Abstract of "Improving the Quality of External Research Conducted By Drug/Device Manufacturers Through Industry-Supported, Publicly Administered Funding Mechanisms"

Daniel F. Catanzaro
Myocardial Molecular and Cell Biology Laboratory, Division of Cardiovascular Medicine, SUNY Downstate Medical Center, 450 Clarkson Ave, Brooklyn, NY 11203

ABSTRACT

Studies aimed at evaluating drug/device mechanism or efficacy are considered unbiased when funded by disinterested parties, but subject to bias when the research is supported by entities that might benefit from a favorable outcome or might be disadvantaged by an unfavorable outcome. Therefore, conventional wisdom would maintain that only studies funded by disinterested entities are truly credible. Unfortunately, the agencies administering such independent funding, and the review committees they employ to evaluate the science, have often rejected studies of this type because they were considered to be part of the research and development process that should be funded by the drug/device companies themselves. By directly funding "investigator-initiated" studies as a mechanism for independent validation, the drug/device companies have achieved suboptimal returns on their investment, because the findings are often treated with caution and skepticism. A mechanism that could alleviate many of these biases and shortcomings involves placing at least portions of discretionary drug/device company research budgets into publicly administered agencies—for example, an Institute of Drug/Device Evaluation to be created within the National Institutes of Health. Projects could be funded through both investigator-initiated mechanisms and requests for applications, and would be subject to peer review. This would open the funding pool to a broader pool of investigators, while peer review would strengthen proposals and greatly reduce the perception of bias.

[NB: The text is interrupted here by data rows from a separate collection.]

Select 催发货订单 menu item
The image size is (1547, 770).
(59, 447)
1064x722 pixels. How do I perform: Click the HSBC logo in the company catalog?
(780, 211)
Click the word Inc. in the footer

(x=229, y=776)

Moreover, the funding pool would be proscribed, as would be its application, thus eliminating the negative bias of current funding agencies. Drug companies would pay directly for necessary research that would be administered in a more rigorous manner. Tax incentives could be used to promote the cooperation of the drug/device manufacturers. Broadening access to drug/device industry funding and implementing more rigorous review standards will most likely improve the quality, safety, and efficacy of drugs and devices available to consumers.